Penetapan DPT yang super ambruk, ditambah lagi dengan regulasi yang duper
bobrok semakin memperparah kondisi implementatif konsep demokrasi ke kampus.
Akarnya
bermuara pada penetapan tanggal pencontrengan yang ditetapkan diluar kalender
proses akademik Universitas Sriwijaya berlangsung. Berdasarkan lansiran
kalender akademik Universitas Sriwijaya http://www.unsri.ac.id/ tahun akademik 2010/2011
ditetapkan bahwa proses akademik di Universitas Sriwijaya semester ganjil
berakhir pada tanggal 20 Desember.

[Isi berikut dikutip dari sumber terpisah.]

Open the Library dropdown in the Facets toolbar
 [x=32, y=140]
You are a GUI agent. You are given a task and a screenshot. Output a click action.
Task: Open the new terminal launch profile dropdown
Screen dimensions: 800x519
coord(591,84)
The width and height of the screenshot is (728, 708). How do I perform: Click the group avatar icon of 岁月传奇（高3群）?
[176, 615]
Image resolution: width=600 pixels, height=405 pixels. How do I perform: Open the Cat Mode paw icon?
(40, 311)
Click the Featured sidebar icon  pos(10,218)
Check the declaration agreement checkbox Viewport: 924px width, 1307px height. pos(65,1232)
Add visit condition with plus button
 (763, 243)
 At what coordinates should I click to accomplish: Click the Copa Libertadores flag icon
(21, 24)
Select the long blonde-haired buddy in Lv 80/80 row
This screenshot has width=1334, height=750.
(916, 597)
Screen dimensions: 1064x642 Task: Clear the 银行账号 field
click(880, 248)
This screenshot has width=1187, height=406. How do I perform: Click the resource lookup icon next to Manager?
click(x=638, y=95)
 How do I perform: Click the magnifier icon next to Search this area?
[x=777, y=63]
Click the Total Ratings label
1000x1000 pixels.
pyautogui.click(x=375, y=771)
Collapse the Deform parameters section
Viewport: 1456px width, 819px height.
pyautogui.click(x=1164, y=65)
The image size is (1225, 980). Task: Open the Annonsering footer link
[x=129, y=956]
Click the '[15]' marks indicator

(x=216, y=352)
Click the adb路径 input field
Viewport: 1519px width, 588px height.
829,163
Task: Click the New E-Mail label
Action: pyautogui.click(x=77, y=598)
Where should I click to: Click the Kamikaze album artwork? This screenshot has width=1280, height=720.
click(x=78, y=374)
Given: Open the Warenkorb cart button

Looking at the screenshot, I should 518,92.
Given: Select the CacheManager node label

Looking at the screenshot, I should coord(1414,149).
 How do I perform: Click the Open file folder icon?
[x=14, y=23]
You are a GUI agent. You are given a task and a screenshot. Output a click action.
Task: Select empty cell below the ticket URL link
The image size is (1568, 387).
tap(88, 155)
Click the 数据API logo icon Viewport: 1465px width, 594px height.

Dari ketentuan yang telah berlaku jauh-jauh
hari sebelum KPU mengadakan rapat paripurna untuk menetapkan penetapan tanggal
pencontrengan, tak ada alasan bagi KPU untuk tidak mengetahui jikalau tanggal
pencontrengan terhalang proses akademik.
Entah,
siapa yang mesti mempertanggung jawabkan hasil dari ketidak valid-an penetapan
tanggal pencontrengan ini. Yang jelas, ada aktor intelektual yang berkutat
dibalik retorika diplomatis yang normatif dibelakang semua regulasi berlabel
konstitusi itu.
Lantas,
kenapa KPU tidak serta merta mendengarkan konsensus dan lontaran suara
mahasiswa non-politisi kampus yang menjadi objek lumbung suara bagi elit kampus
tersebut. KPU seakan bergumam dalam hati, berdiam diri tanpa ada klarifikasi
dan verifikasi. Keluhan demi keluhan baik dilontarkan secara verbal didepan KPU
maupun non verbal melalui media social network seolah tak digubris oleh
KPU. Yang ada adalah statement menyesakkan dada bahwa keputusan KPU
tidak boleh ditangguhkan. Kekolotan KPU jelas terlihat dari klarifikasi yang
penulis petik dari salah satu komentar anggotanya di salah satu social
network. Seharusnya sebagai lembaga publik yang berdiri diatas kepentingan
khalayak tak semestinya KPU melangkah dengan bongkahan pijakan kaki yang begitu
dalam. Keraguan akan kompetensi mereka dalam mengisi jabatan publik konteks
mahasiswa terbersit pasca mendapati penetapan tanggal pencontrengan. Inilah
lemahnya sistem ke-mahasiswaan Universitas Sriwijaya. Dua lembaga kemahasiswaan
tertinggi di kampus, Badan Eksekutif dan Dewan Legislatif dinilai terlalu lebay
dalam mengusung otoritasnya. Siapa sangka jikalau, ketua KPU dipilih oleh
Presiden Mahasiswa yang lama. Siapa bisa mengira jikalau ini adalah konspirasi
politik dari sistem formil yang ada di kampus kuning kebanggaan kita ini.
Pada
akhirnya inilah, muqaddimah runtuhnya konsep demokrasi Universitas Sriwijaya
yang dibawa pahlawan-pahlawan reformasi temporer kepada seluruh mahasiswa di
seluruh Indonesia.
Dalam
pesta demokrasi Unsri untuk memilih Presiden dan Wakil Presiden Mahasiswa
periode 2011/2012 menghadirkan dua bakal calon yang akan saling bersiteru
memperebutkan tahta nomor satu ala mahasiswa. Dihadirkannya, EMAS motto yang
diusung calon Aziz(FKIP)-Agung(FISIP) dan BISA motto yang diusung
Dedi(FT)-Safriadi(FKIP) diharapkan mampu membawa atmosfer persaingan yang cukup
kompetitif dengan tetap mengindahkan kaedah (rule of law) yang telah
ditentukan.
Rangkaian
proses pemublikasian kedua bakal calon ini dikonversikan kedalam sebuah
dialogis dan monologis terbuka kepada mahasiswa. Tak pelak, ekspektasi dari
rangkaian ini menyeruak begitu tinggi (high expectation) sehingga
memunculkan idiom baru bahwa mereka akan mentransformasi semua kebutuhan
mahasiswa adalah hal yang paling utama.
Namun,
rangkaian proses kampanye calon presiden mahasiswa dan wakil presiden mahasiswa
tersebut tidak dimanifestasikan kedalam praktik politik yang inovatif.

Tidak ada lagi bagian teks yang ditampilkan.